According to a U.S. Department of Defense contract published on October 19, 2017 on defense.gov, the new funding will go towards development of a new liquid oxygen and liquid methane engine for the department’s Evolved Expendable Launch Vehicle (EELV) program. Each Raptor engine is expected to have three times the thrust of SpaceX’s Merlin 1D engine that’s currently used in the Falcon 9. The heavy lift-capable engine will support the launch of heavier payloads including large military satellites into orbit, but also serve as the foundation for SpaceX’s Interplanetary Transport System, or more recently referred to as BFR.
The Department of Defense issued the following contract:
Space Exploration Technologies Corp., Hawthorne, California, has been awarded a $40,766,512 modification (P00007) for the development of the Raptor rocket propulsion system prototype for the Evolved Expendable Launch Vehicle program. Work will be performed at NASA Stennis Space Center, Mississippi; Hawthorne, California; McGregor, Texas; and Los Angeles Air Force Base, California; and is expected to be complete by April 30, 2018. Fiscal 2017 research, development, test and evaluation funds in the amount of $40,766,512 are being obligated at the time of award. The Launch Systems Enterprise Directorate, Space and Missile Systems Center, Los Angeles AFB, California, is the contracting activity (FA8811-16-9-0001).
It’s not clear how the Air Force will utilize the powerful Raptor engines after its completion which is expected to take place by the end of April 2018, but we do know that development will take place in various locations, including SpaceX’s headquarters in Hawthorne, California; NASA’s Stennis Space Center in south Mississippi; and the Los Angeles Air Force Base, home to its Missile Systems Center.

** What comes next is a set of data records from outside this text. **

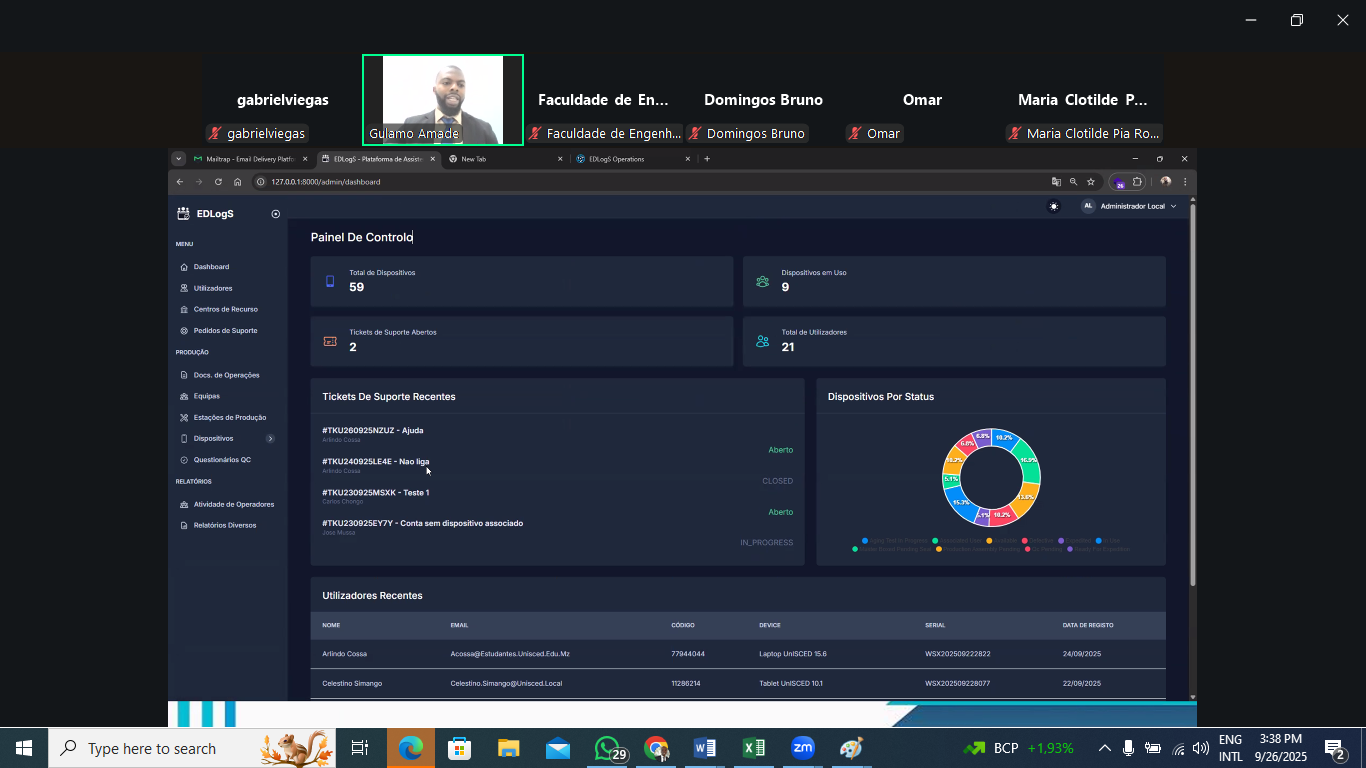Open the Dashboard home icon in sidebar
1366x768 pixels.
(184, 267)
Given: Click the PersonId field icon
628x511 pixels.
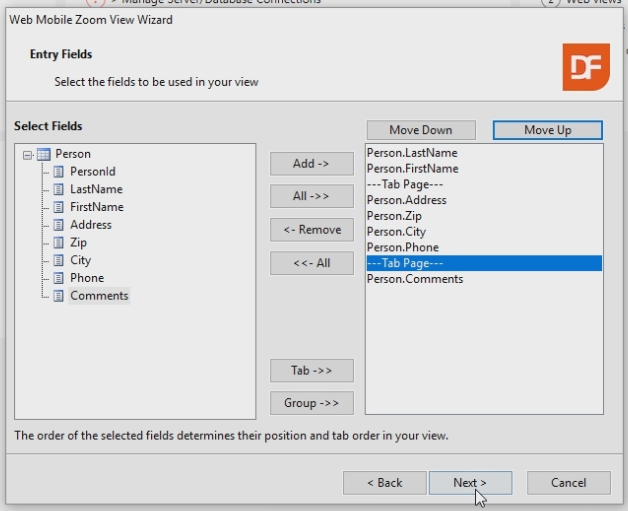Looking at the screenshot, I should 58,172.
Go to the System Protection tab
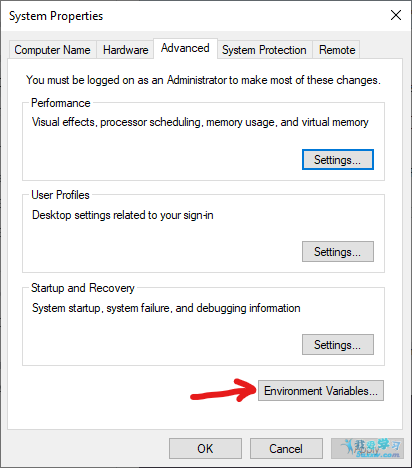This screenshot has width=412, height=468. click(264, 50)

The powerful methane-oxygen Raptor engine is intended to be the workhorse for any larger launch vehicle. SpaceX has conducted several dozen successful hot fires at the company’s McGregor, Texas testing facilities. Tests ranged from just a few seconds to 100 seconds in duration, with the only limiting factor to test duration being the size of the propellant tank for fuel.
SpaceX has completed over 1,200 seconds of firing across 42 main Raptor engine tests. pic.twitter.com/EhxbPjd8Cj
— SpaceX (@SpaceX) September 29, 2017
Serial tech entrepreneur and SpaceX CEO Elon Musk recently spoke about Raptor engine development in his Mars-focused address at the International Astronautical Congress (IAC) in Australia.
“We already have now 1,200 seconds of firing across 42 main engine tests,” said Musk. “We’ve fired it for 100 seconds. It could fire for much longer than 100 seconds. That’s just the size of the test tanks.”
Musk also provided insight on why SpaceX engineers decided to reduce the originally intended size and thrust capabilities of the Raptor engine. Musk explained to fans during a recent Reddit “Ask me anything” that the SpaceX team simply “chickened out”, due to a variety of reasons.